- Shellytown Location within Pennsylvania Shellytown Location within the United States
- Coordinates: 40°24′33″N 78°12′38″W﻿ / ﻿40.40917°N 78.21056°W
- Country: United States
- State: Pennsylvania
- County: Blair
- Township: Woodbury

Area
- • Total: 0.14 sq mi (0.35 km^{2})
- • Land: 0.14 sq mi (0.35 km^{2})
- • Water: 0 sq mi (0.0 km^{2})
- Elevation: 1,060 ft (320 m)
- Time zone: UTC-5 (Eastern (EST))
- • Summer (DST): UTC-4 (EDT)
- ZIP Code: 16693 (Williamsburg)
- Area codes: 814/582
- FIPS code: 42-70032
- GNIS feature ID: 2805560

= Shellytown, Pennsylvania =

Unincorporated community in Pennsylvania, US

Shellytown is an unincorporated community and census-designated place (CDP) in Blair County, Pennsylvania, United States. It was first listed as a CDP prior to the 2020 census.

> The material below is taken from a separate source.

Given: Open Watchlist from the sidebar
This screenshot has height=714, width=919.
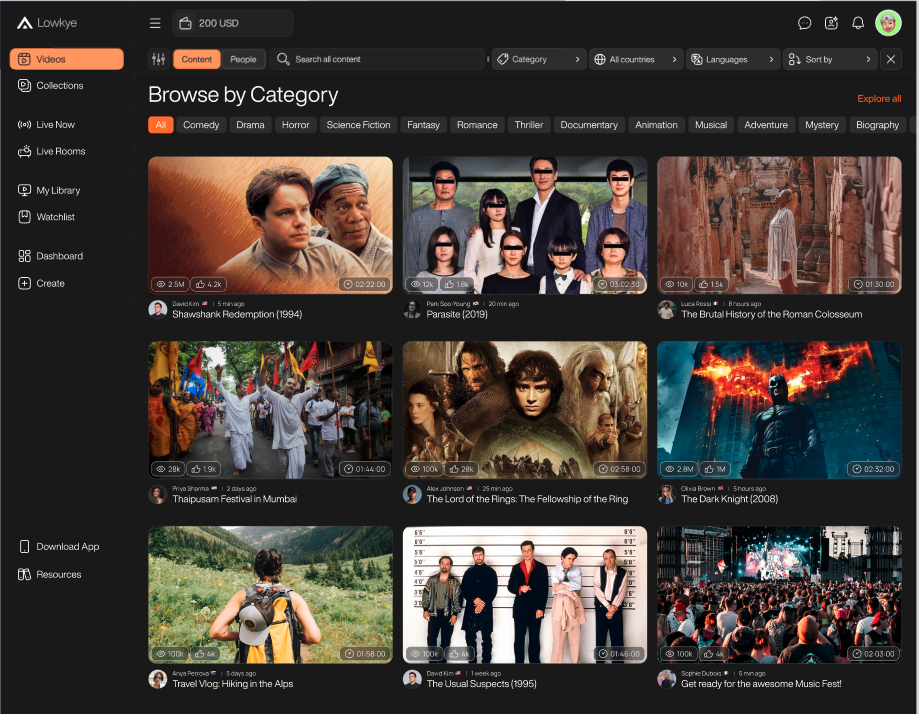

The CDP is in eastern Blair County, in the southeastern part of Woodbury Township. It is bordered to the west by Clover Creek, a north-flowing tributary of the Frankstown Branch Juniata River. Clover Creek Road is the main street in the community, leading north 4 mi to Williamsburg and southwest 8 mi to Fredericksburg.

==Education==
It is in the Williamsburg Community School District.